Screenshot grounding data:

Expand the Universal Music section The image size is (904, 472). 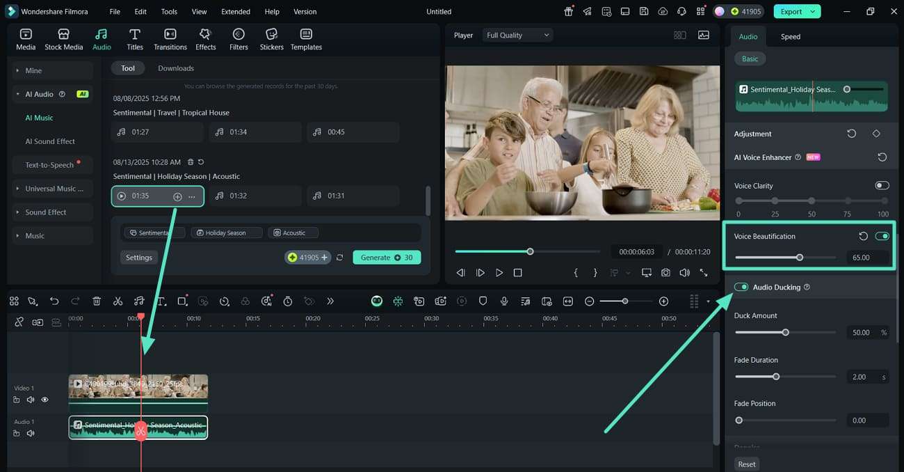53,189
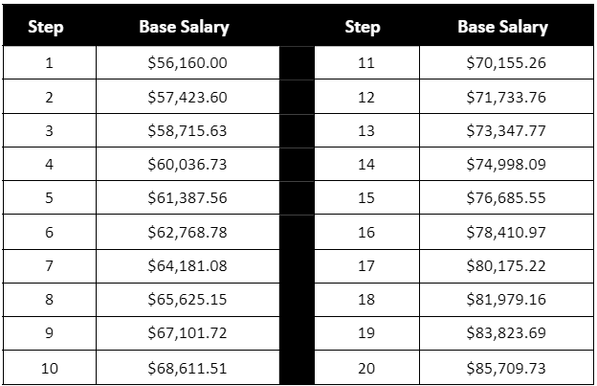Select the $85,709.73 top step salary
597x386 pixels.
pos(505,367)
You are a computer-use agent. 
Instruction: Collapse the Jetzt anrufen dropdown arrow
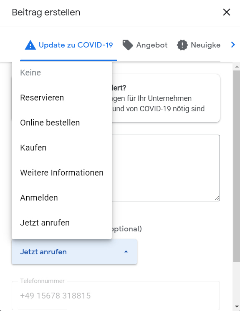click(126, 252)
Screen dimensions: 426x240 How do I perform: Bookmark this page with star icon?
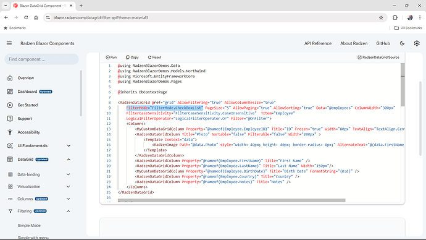point(381,18)
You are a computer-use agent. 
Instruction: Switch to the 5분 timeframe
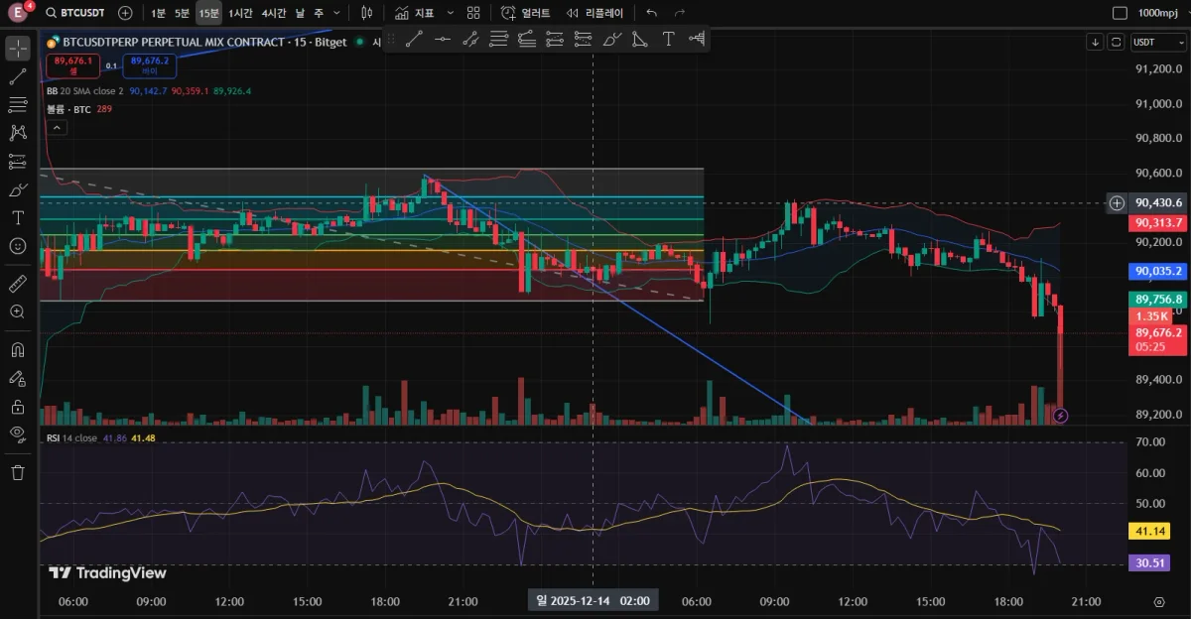[182, 13]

## Problem description
Write out exactly the stretch of lines that begins with the line containing "Screen dimensions: 426x240" and ends with the last line of the records above, leaving out the pictures.

## Completed task
Screen dimensions: 426x240 How do I perform: Bookmark this page with star icon?
point(381,18)
You are a computer-use agent. 
Instruction: Switch to the 5분 timeframe
[182, 13]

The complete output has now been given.